Ces derniers mois ont vu ressurgir le débat sur les signes religieux dans l’espace public français. Le 22 janvier, dans le cadre de sa niche parlementaire, le groupe Droite républicaine doit défendre à l’Assemblée nationale une proposition de loi visant à « interdire le voilement des mineures dans l’espace public ».
En 2025, plusieurs responsables politiques avaient déjà remis à l’agenda des propositions sur le « voile » [le foulard couvrant les cheveux, ou hijab] cherchant à durcir l’encadrement de sa visibilité dans un contexte de recomposition politique à l’approche des présidentielles. Il ne s’agit toutefois pas d’une simple répétition : ces propositions s’étendent désormais à des espaces jusqu’alors épargnés, notamment l’université, et revêtent une portée plus générale que lors des séquences précédentes.
Dans ce renouvellement du débat, un argument demeure central et s’impose comme une évidence : si une femme porte le voile, c’est qu’elle y est contrainte. Pourtant, lorsqu’on examine attentivement les travaux empiriques produits par les sciences sociales, le tableau apparaît plus complexe, et surtout en décalage avec les diagnostics mobilisés pour justifier ces mesures.
Les enquêtes menées par l’Institut national de la statistique et des études économiques et l’Institut national d’études démographiques – notamment « Trajectoires et Origines » (2008-2009 ; 2019-2020) – permettent d’observer à grande échelle les pratiques religieuses et les trajectoires sociales. Il ressort que l’usage du voile n’implique pas mécaniquement une contrainte masculine ; plusieurs études montrent au contraire que ce choix peut aller à rebours des attentes familiales, voire contre les préférences du conjoint ou des parents.

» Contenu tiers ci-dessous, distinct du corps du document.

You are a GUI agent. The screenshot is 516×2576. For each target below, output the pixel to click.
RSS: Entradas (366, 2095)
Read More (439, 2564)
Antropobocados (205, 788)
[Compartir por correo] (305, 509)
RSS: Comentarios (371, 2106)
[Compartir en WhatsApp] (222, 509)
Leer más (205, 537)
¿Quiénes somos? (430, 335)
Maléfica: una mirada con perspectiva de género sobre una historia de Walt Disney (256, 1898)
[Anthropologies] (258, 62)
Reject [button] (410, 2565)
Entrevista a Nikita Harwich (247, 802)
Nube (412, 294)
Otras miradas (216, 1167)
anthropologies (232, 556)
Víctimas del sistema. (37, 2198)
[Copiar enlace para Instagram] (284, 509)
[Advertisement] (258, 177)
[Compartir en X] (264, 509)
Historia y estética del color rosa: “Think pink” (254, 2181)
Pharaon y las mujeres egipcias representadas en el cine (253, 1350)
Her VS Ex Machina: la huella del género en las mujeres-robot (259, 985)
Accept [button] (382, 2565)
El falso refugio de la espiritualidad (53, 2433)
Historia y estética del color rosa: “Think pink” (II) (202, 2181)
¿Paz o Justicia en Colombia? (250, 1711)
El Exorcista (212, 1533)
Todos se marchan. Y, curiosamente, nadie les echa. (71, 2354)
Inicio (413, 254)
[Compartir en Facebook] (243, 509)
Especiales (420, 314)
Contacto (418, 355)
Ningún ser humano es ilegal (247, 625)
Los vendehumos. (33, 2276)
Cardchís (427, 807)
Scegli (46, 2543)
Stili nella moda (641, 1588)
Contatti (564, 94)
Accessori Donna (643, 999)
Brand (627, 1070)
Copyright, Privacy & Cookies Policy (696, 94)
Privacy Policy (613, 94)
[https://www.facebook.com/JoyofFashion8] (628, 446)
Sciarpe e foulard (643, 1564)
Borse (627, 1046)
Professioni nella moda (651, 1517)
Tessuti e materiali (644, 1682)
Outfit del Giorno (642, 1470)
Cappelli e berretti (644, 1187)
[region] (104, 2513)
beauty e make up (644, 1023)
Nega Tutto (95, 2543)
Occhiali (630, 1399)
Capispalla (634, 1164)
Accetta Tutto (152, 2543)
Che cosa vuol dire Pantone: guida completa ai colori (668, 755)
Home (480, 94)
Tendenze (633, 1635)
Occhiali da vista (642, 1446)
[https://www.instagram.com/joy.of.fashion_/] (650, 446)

Certes, les données indiquent que les femmes voilées ont en moyenne davantage d’enfants, moins d’années d’éducation et une participation plus faible à l’emploi. Mais le sens de la causalité ne va pas de soi. L’analyse économétrique de Jacquet et Montpetit montre que les différences ne peuvent être interprétées comme le simple produit de contraintes familiales ou conjugales. Le déterminant principal du port du voile est la religiosité individuelle, tandis que les écarts d’emploi s’expliquent largement par des discriminations sur le marché du travail, comme le confirment par ailleurs les expériences de terrain menées par d’autres économistes.